10:19, September 21, 2012

Li's new album provides a refreshing yet restless interpretation of three of Beethoven's most celebrated piano sonatas. (Zou Hong / China Daily)

Li Yundi, one of the country's most revered young pianists, has released a new album, Beethoven. Chen Nan finds out about the significance of the album.

Who is the best - Lang Lang or Li Yundi?

Over the last decade, it has one of the most frequently posed questions. The two young Chinese pianists, both born in 1982, have been taking the world of classical music by storm.

"People love to have heroes and take sides. I don't mind," chuckles Li, who was asked about the comparison once again in Beijing, where he promoted his first album, Beethoven, since returning to classical music giant Deutsche Grammophon, which is also home to Lang.

"We are totally different people, and it shows in our music," says Li.

In terms of performing style, Lang is extroverted and flamboyant, while Li is introverted and restrained, which earns him the nickname "Prince of the Piano".

While Lang's publicity agent has broadcast his story to the Western world and the pianist thrives in the spotlight, Li prefers letting the purity of his piano skills do the talking.

The cover of Li's album shows a stern, unsmiling face. His music provides a refreshing yet restless interpretation of three of Beethoven's most celebrated piano sonatas - Moonlight, Appassionata and Pathetique.

The opening chord of Pathetique, he says, is like a thunderstorm, which conveys more anger than pathos. The serene Moonlight sonata is particularly smooth and tranquil. In Appassionata, the longest of the three, Li captures the composer's vigor and freshness.

Li himself chose the three piano sonatas and recorded the album in Berlin together with his team.

He calls it the perfect time for him to play Beethoven as he celebrates his 30th birthday in October.

"Thirty years old means a musical continuation and a fresh new start for me," he says. "I've experienced many things musically and personally. The album is like a birthday gift and I interpret the three piano sonatas based on my own experiences."

"Although Beethoven composed those sonatas hundreds of years ago, people today can still share his private emotions of happiness, suffering and desperation," he adds.

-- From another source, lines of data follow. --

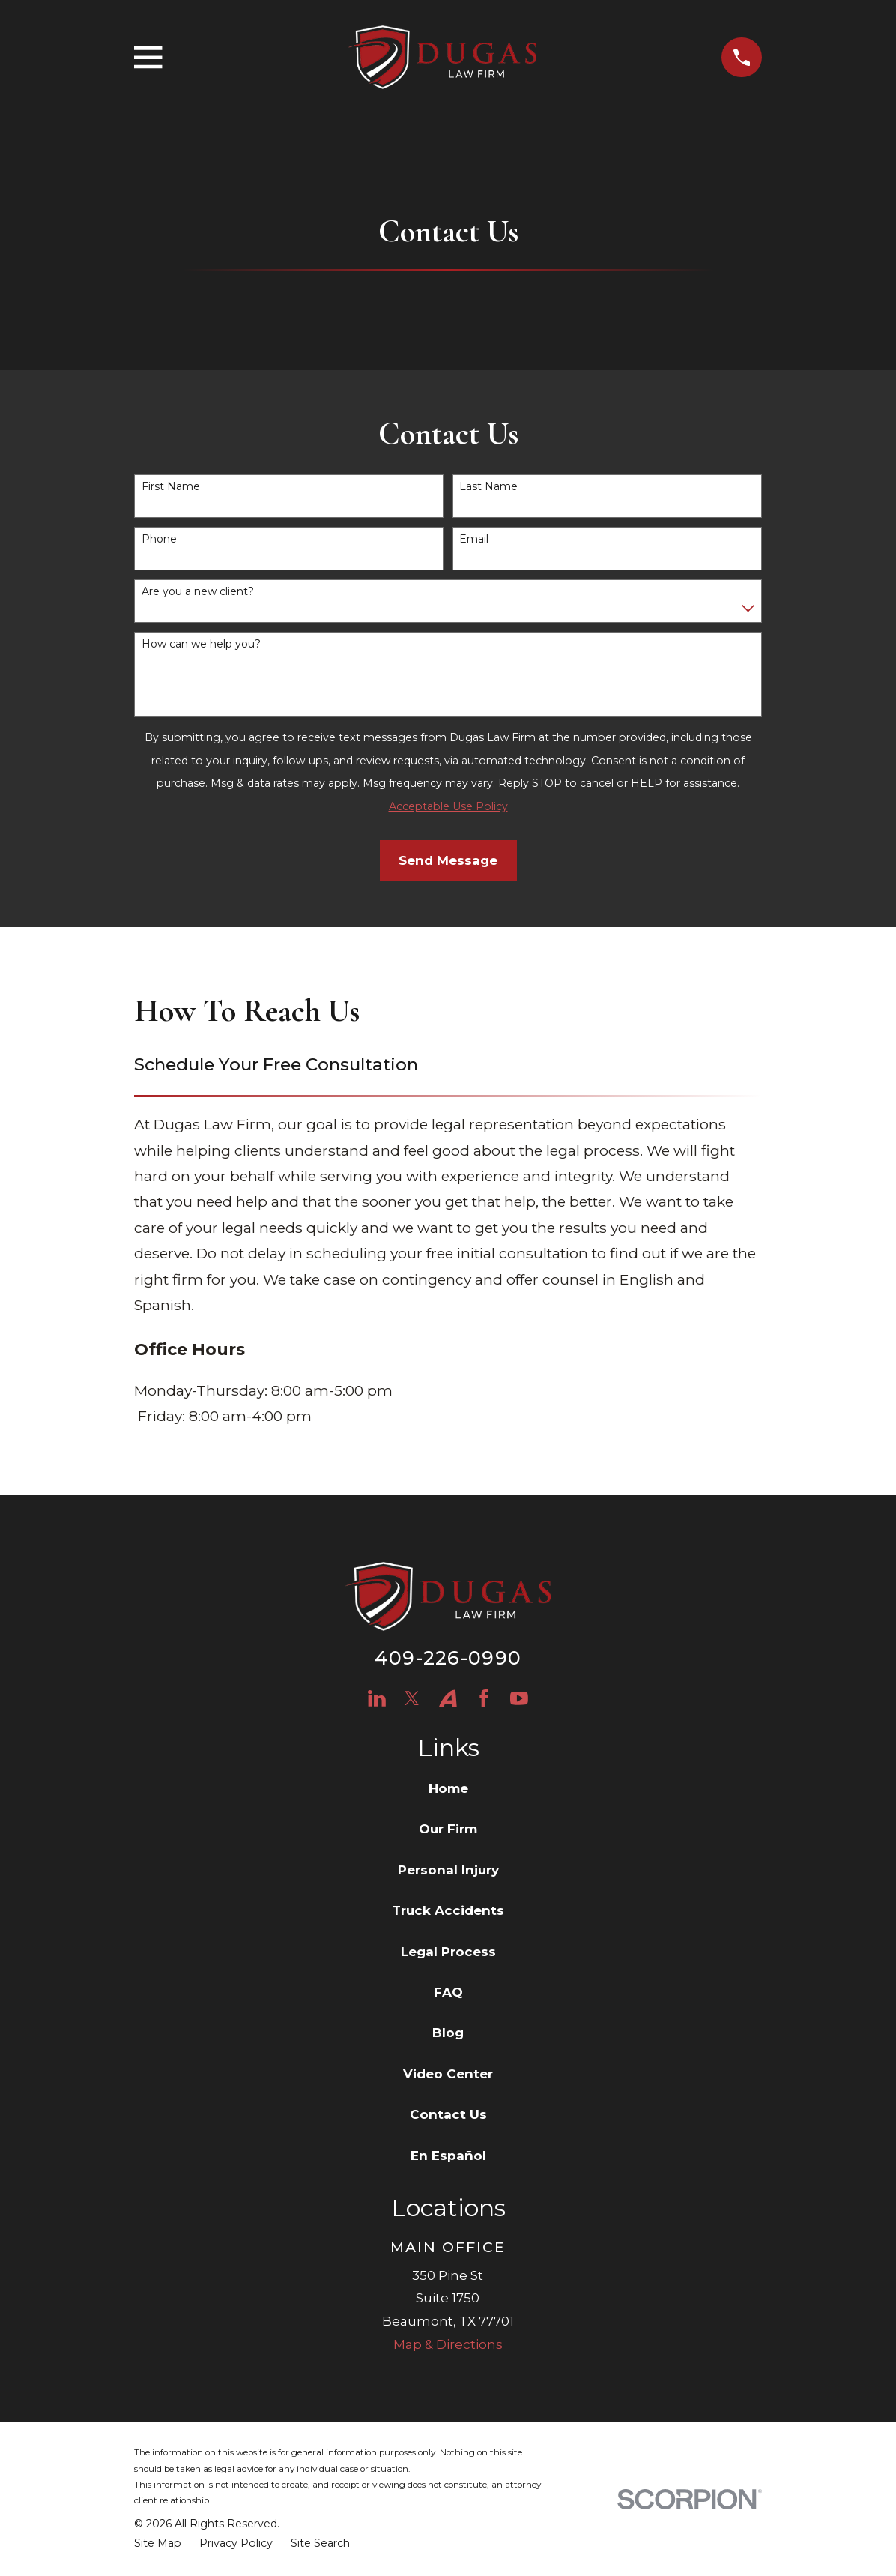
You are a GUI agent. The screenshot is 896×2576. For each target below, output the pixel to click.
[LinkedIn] (377, 1698)
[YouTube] (519, 1698)
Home (448, 1788)
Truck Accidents (448, 1910)
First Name (171, 486)
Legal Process (448, 1951)
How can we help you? (201, 644)
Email (473, 539)
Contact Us (448, 2114)
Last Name (488, 486)
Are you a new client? (198, 591)
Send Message (448, 860)
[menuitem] (157, 2544)
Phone (159, 539)
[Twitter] (412, 1698)
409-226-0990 (448, 1657)
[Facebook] (484, 1698)
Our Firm (448, 1828)
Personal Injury (448, 1869)
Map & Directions (448, 2344)
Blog (448, 2032)
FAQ (448, 1992)
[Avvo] (448, 1698)
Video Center (448, 2073)
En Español (448, 2155)
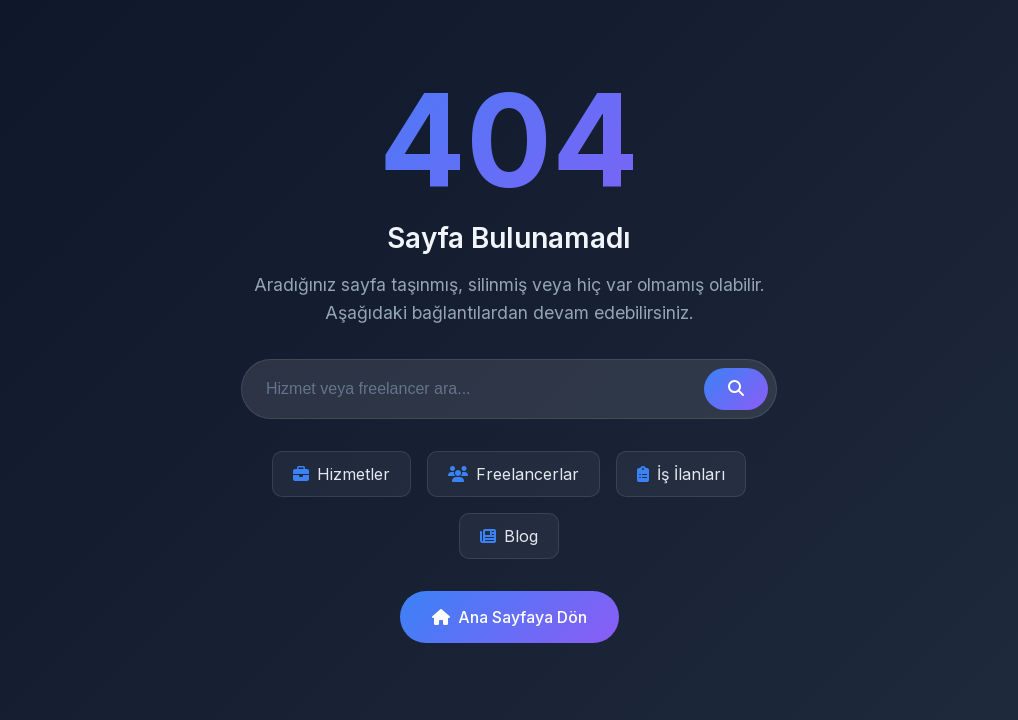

After rising to fame at 18 as the youngest and first Chinese pianist to win the 14th International Frederic Chopin Piano Competition in Warsaw in 2000, Li joined Deutsche Grammophon, recording the music of Chopin, Liszt, Prokofiev and Ravel, before continuing his exploration of Chopin with EMI.

"Chopin is my favorite composer and winning the Chopin Piano Competition has meant the world to me as well as my career. There's also a lot of lyricism and beauty in Liszt's works that I have found a lot of affinity for. Apart from these two composers, I also have great admiration for other masters such as Beethoven, Prokofiev and Ravel," he says.

With parents who were steel workers in Chongqing in southwest China, Li learned accordion at 3 and piano at 7.

He attributes his style to his idol Chopin, who "was very patriotic toward his native country Poland" and "so subtle to the point of 'restrained' that there's almost a sense of oriental culture to it".

The pianist says that fame has not changed him. "I just play the music I love. Like this album, my love for Beethoven's music drove me to find out the stories behind each sonata and to understand the composer," he says. The recording took the team just three days, which excited him as always.

"I also like visiting a lot of different countries and seeing a lot of friends," he says, adding that among his good friends are composer Tan Dun and conductor Yu Long. "Although we are of different age, music connects us. I remember talking to 77-year-old Japanese conductor Seiji Ozawa, we felt as if we were of the same age. Music makes us young. This kind of communication gives me a lot of energy to continue, to bring more great music, more great performances."

With the new album, Li is planning to have concerts in Japan and Korea, among others. He also intends to perform solo recitals and cooperate with symphony orchestras.

During his spare time, Li says he enjoys cooking and chatting with friends. "I'm happy with the way my career is shaping up. I don't want to rush into anything, especially music," he adds.